Rupert Domville Ffoljambe-Foley Jillard Jones!
That is my brother’s name in full. And, indeed, I think it will be readily admitted that his was a harder case than even mine, and seeing that I was the elder, this seemed scarcely fair.
Reginald Augustus John Fitzmaurice Jones! Only fancy a spirited young man having to make his way in life, and drag through existence with such a name as that tagged on to him. For one young man even it would be bad enough, but there were two of us, and we always drove in couple.
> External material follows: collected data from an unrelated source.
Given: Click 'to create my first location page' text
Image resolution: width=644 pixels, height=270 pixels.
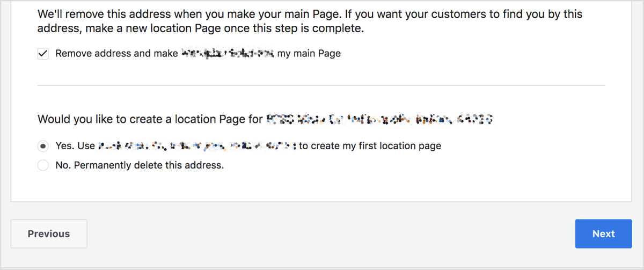Looking at the screenshot, I should [x=370, y=146].
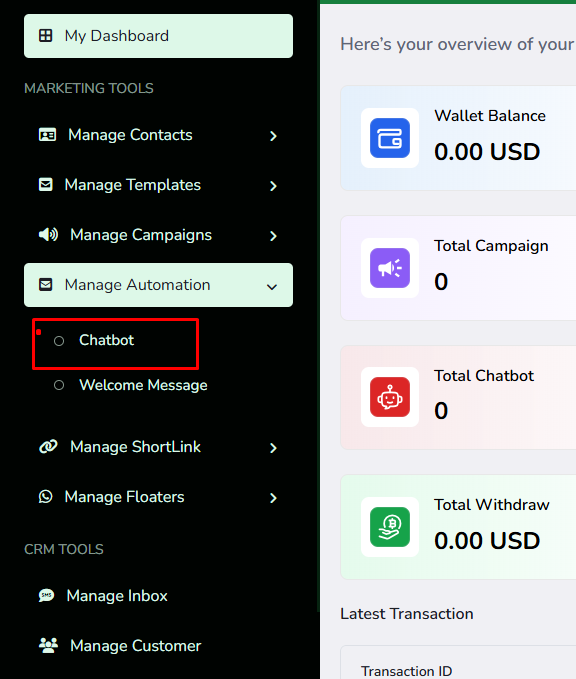Click the red Total Chatbot robot icon
The image size is (576, 679).
pyautogui.click(x=390, y=397)
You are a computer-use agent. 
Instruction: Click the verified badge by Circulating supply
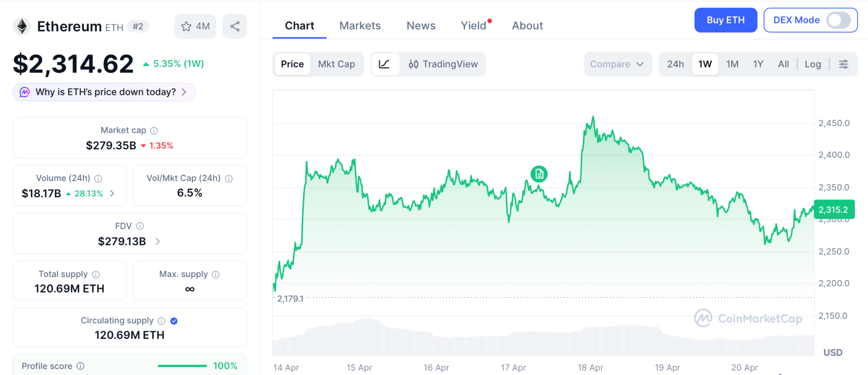coord(174,321)
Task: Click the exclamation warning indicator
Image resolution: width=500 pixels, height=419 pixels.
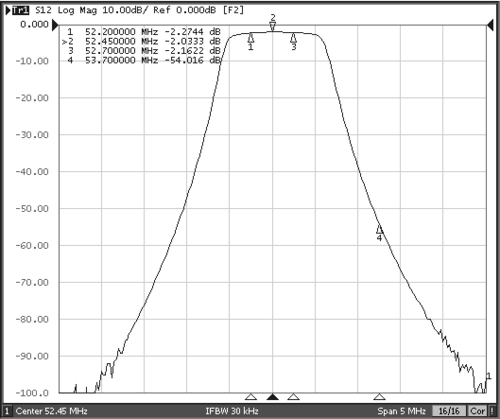Action: tap(492, 411)
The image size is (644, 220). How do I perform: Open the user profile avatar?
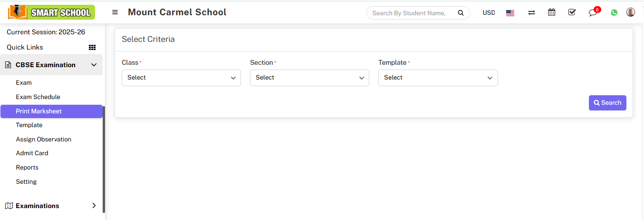click(x=630, y=12)
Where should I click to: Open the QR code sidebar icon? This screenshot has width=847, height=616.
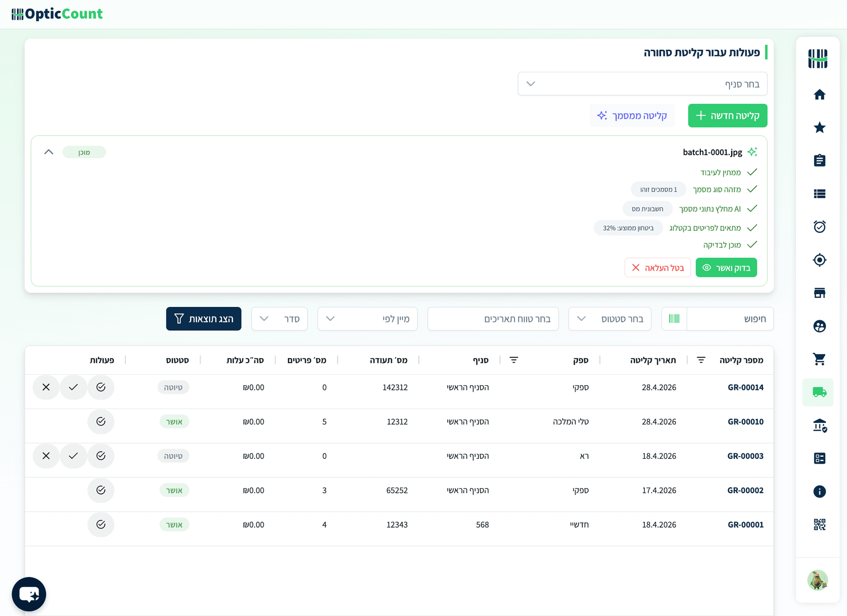(x=819, y=524)
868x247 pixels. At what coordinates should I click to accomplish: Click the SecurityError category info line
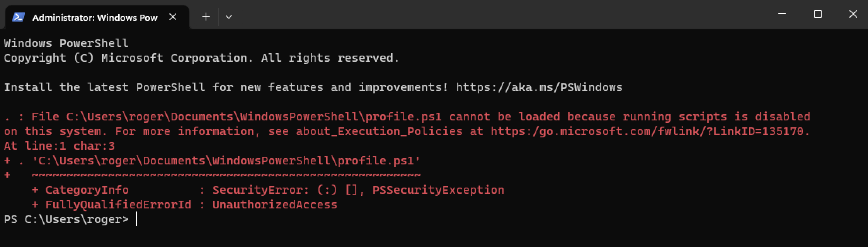pyautogui.click(x=259, y=189)
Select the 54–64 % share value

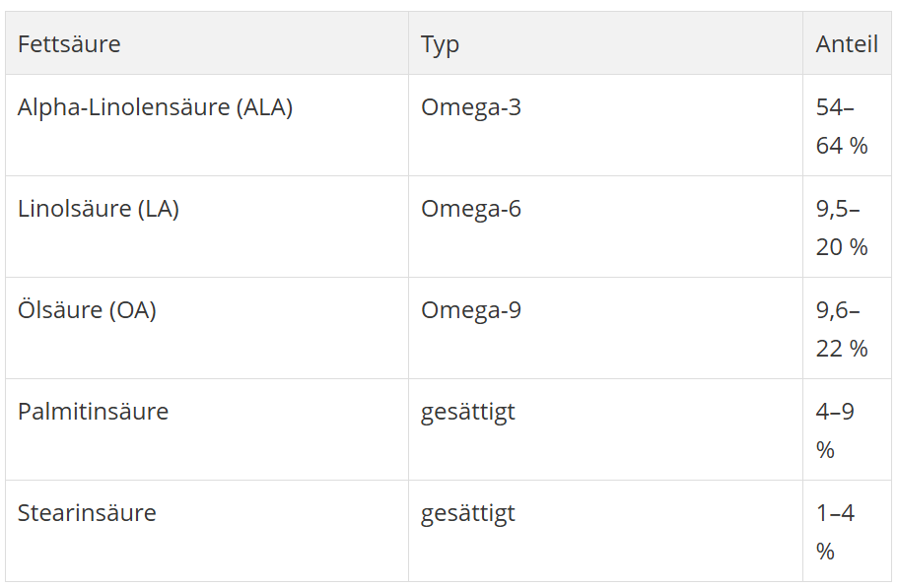point(842,126)
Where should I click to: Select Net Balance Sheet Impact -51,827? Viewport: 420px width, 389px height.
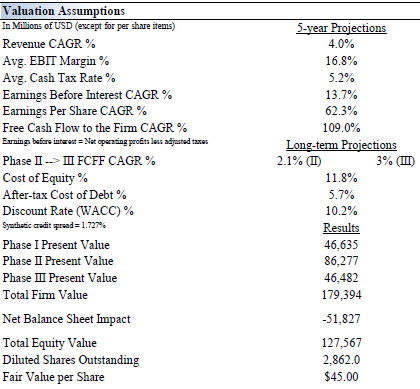(x=341, y=319)
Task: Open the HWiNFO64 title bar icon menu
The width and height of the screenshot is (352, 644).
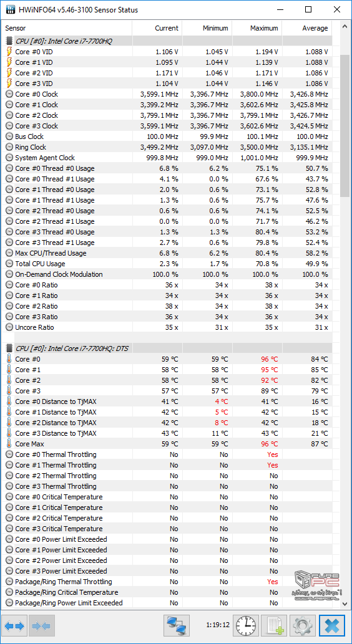Action: [10, 9]
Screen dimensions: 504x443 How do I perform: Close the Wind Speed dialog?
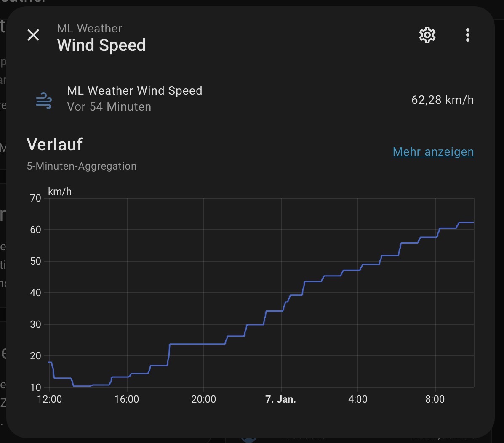coord(33,35)
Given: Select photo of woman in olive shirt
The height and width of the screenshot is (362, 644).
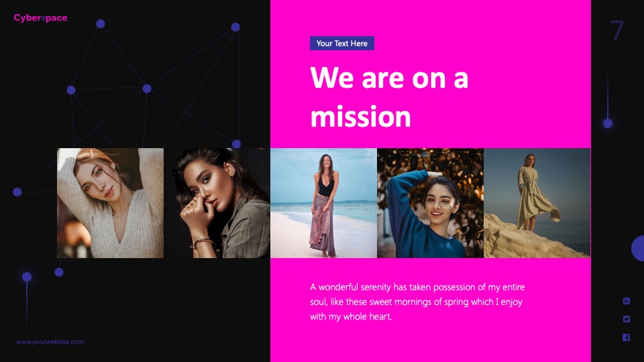Looking at the screenshot, I should tap(217, 203).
What a deal maiden aunts have to account for, as often as not! Yes, it was all owing to Aunt Serapheema, and even to this day I cannot help thinking she owes us a very ample apology.
Here is how it occurred:
Father – he was Captain Jones then – was sitting all alone one evening in the room which was designated by courtesy the study, though, as far as literature is concerned, it contained little else save a few magazines, the newspapers, and – father’s pipe rack. Well, father was enjoying a mild cigar by the open window – for it was spring, and the birds were singing in every bush – when there entered to him – Aunt Serapheema, who began to cough.
Father put his cigar hastily down on the outside sill of the window, with a little sigh, for it was one of the Colonel’s – Colonel McReady’s – best, and only newly lit.
He hastened to place the high-backed armchair for the lady. It was like herself, this chair – straight, tall, dark, and prim.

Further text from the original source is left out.